Quando o sobrenome traz mais problemas do que votos
No Rio de Janeiro, os filhos de Eduardo Cunha, Sérgio Cabral e Jorge Picciani não mencionam os pais em suas campanhas
Sobrenomes conhecidos disputam vagas na Câmara dos Deputados pelo Rio com discrição - pelo menos em relação às linhagens. A tática foi adotada por Danielle Cunha, filha do ex-deputado Eduardo Cunha, Leonardo e Rafael Picciani, filhos do ex-presidente da Assembleia Legislativa Jorge Picciani, e Marco Antônio Cabral, primogênito do ex-governador Sérgio Cabral, que está preso. Na TV, nenhum deles faz menção aos pais políticos.
A conduta contraria uma tradição no Estado, onde, em parte, a ligação familiar substituiu a liderança partidária. O presidente da República, Jair Bolsonaro (PL), elegeu ex-mulher e filhos. Há outros casos, como os sobrenomes Maia, Garotinho e Brazão.
A filha de Eduardo Cunha - ex-presidente da Câmara condenado por corrupção passiva e lavagem de dinheiro na Lava Jato - não aparece ao lado do pai, que tenta se eleger deputado por São Paulo, em nenhuma postagem nas redes sociais oficiais ou na propaganda eleitoral obrigatória no rádio e na TV. Danielle tem apoio do União Brasil, do governador Cláudio Castro (PL), que tenta a reeleição, e de líderes evangélicos no Estado. O partido já investiu R$ 2 milhões na campanha dela.
Outra família conhecida na política fluminense, os Piccianis tentam retomar a influência construída pelo pai no Estado e o protagonismo do MDB. Jorge, ex-presidente da Alerj, foi preso na Operação Furna da Onça e acabou condenado por corrupção. Morreu em maio do ano passado.
Um de seus filhos, o ex-deputado Leonardo Picciani, ex-ministro do Esporte de Michel Temer (MDB), assumiu o comando da legenda no Rio. Agora, busca uma vaga na Câmara após quatro anos sem cargo eletivo. O irmão, Rafael, quer representar os Piccianis na Alerj.
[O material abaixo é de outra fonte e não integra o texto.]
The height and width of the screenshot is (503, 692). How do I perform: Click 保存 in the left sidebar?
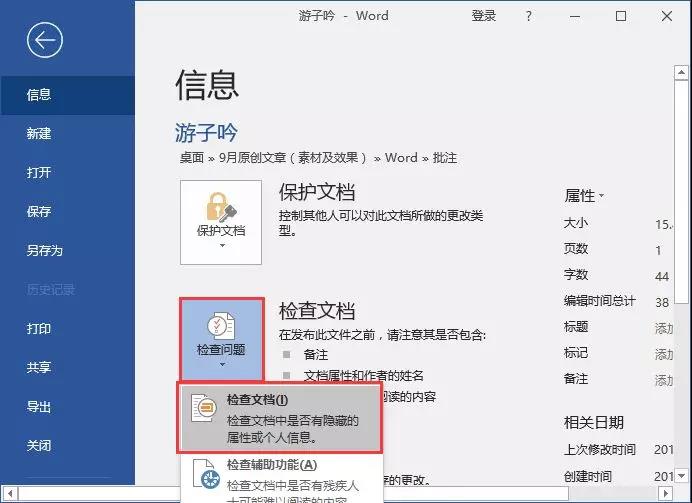39,212
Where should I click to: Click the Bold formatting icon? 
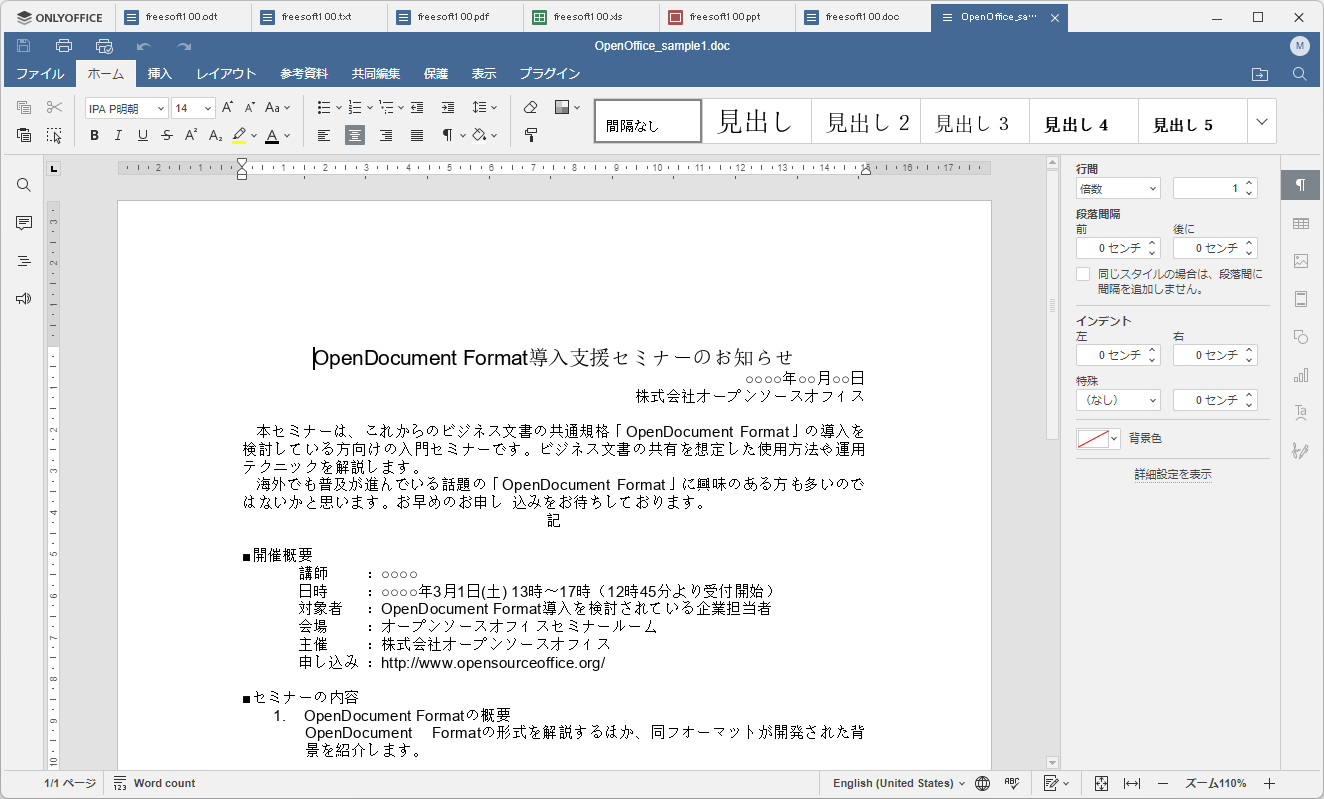[x=94, y=136]
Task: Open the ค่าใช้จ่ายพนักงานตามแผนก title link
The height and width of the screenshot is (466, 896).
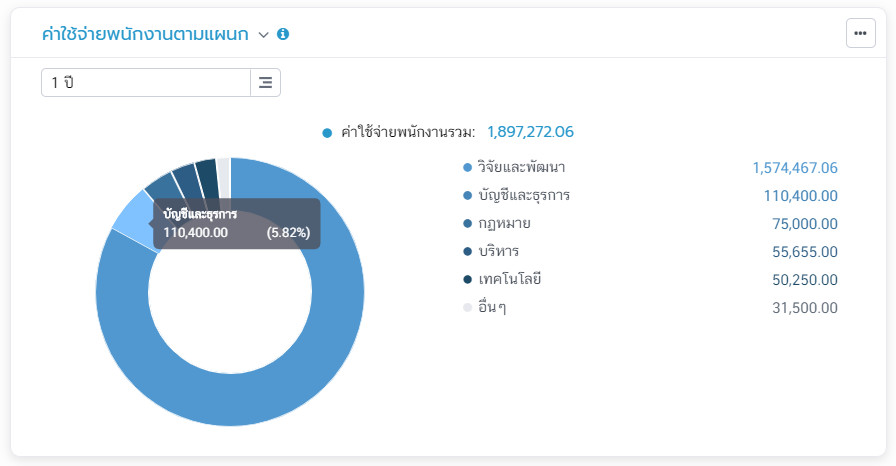Action: tap(145, 34)
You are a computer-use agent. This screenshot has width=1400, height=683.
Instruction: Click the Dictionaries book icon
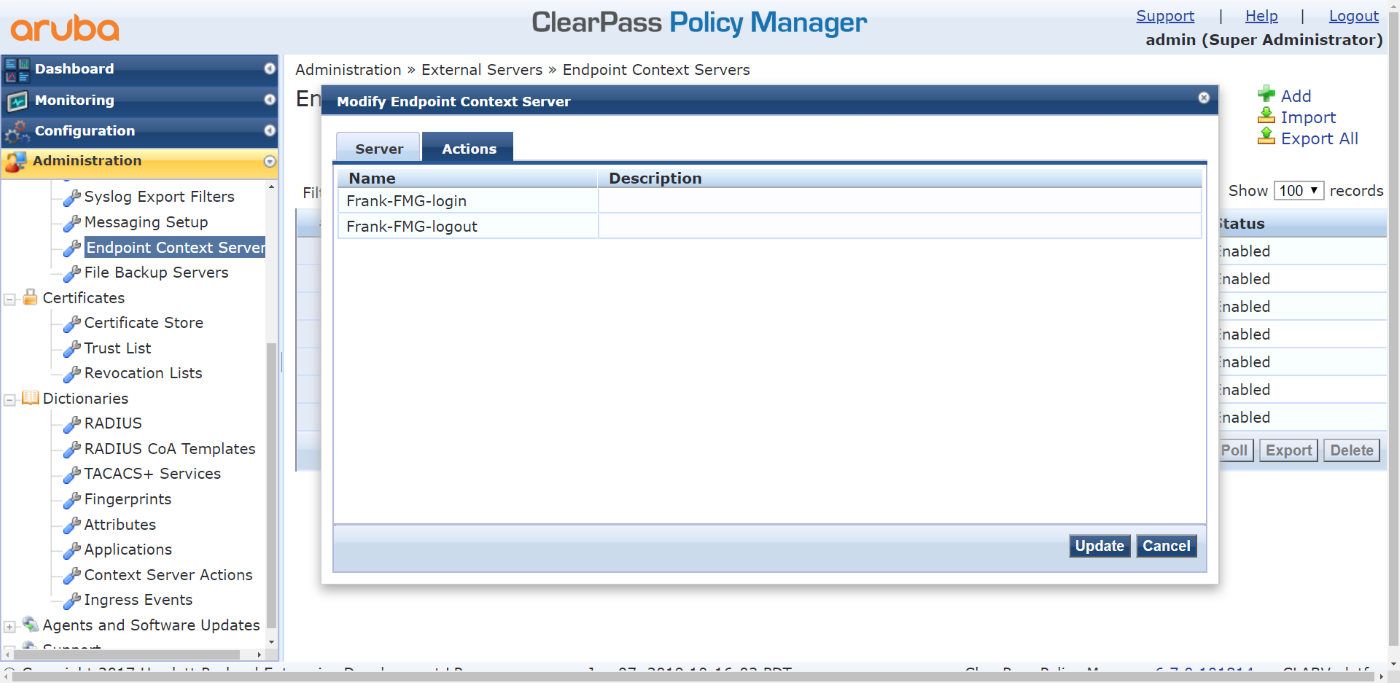click(x=30, y=398)
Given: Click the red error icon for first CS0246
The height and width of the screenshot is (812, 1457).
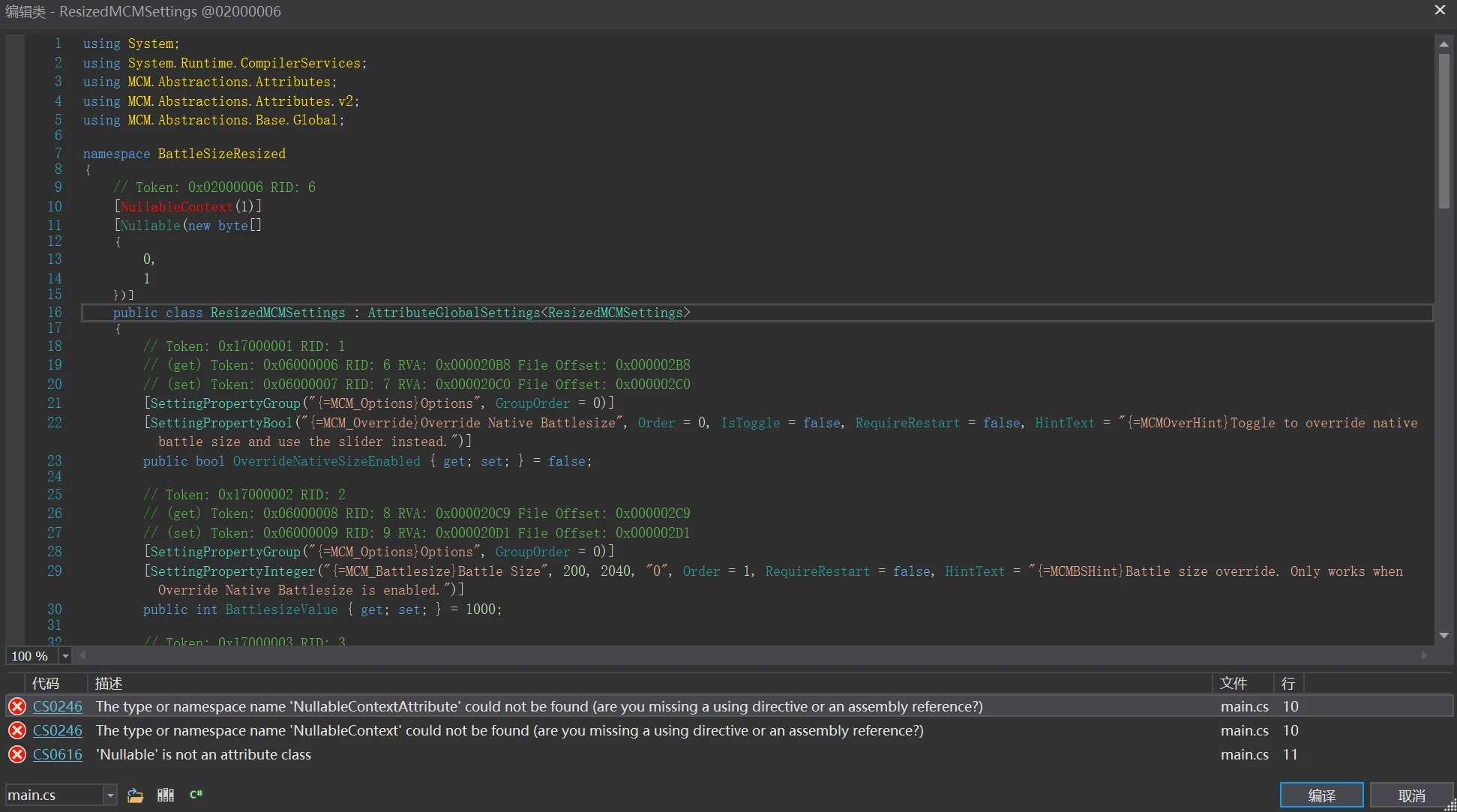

Os dois escondem o sobrenome e, nas redes, usam apenas o prenome.
Marco Antônio Cabral, filho do ex-governador do Rio Sérgio Cabral (MDB) - que continua preso por 22 condenações que somam cerca de 400 anos de prisão -, também tenta uma vaga no Congresso. Foi eleito para a Câmara pela primeira vez em 2014. Em 2018, em meio à crise da Lava Jato e com o pai preso, teve cerca de 20 mil votos e não se elegeu. A tática para tentar voltar é a mesma - fazer campanha sem citar a ligação familiar - apesar da semelhança física.
TRADIÇÃO
Cientista político e professor da PUC Minas, Malco Camargos disse que os herdeiros de nomes conhecidos da política, em tese, são beneficiados pelo espólio político dos familiares e estrutura partidária. "Na tradição política brasileira, votos são tratados como espólio que são transferidos de geração para geração."
Para o especialista em marketing político Marco Iten, a estratégia das campanhas é traçada de acordo com o passado político familiar. "Se um político tem um histórico de investigações, condenações, é natural que a campanha tente desassociar a imagem do candidato do seu parente", afirmou.
O cientista político Ricardo Ismael, professor da PUC-Rio, por sua vez, disse que a tática pode ser efetiva, mas o eleitor busca candidatos alinhados com o combate à corrupção. "Se o tema surge na campanha, isso pode atrapalhar os planos", observou.
A reportagem não conseguiu contato com os candidatos citados.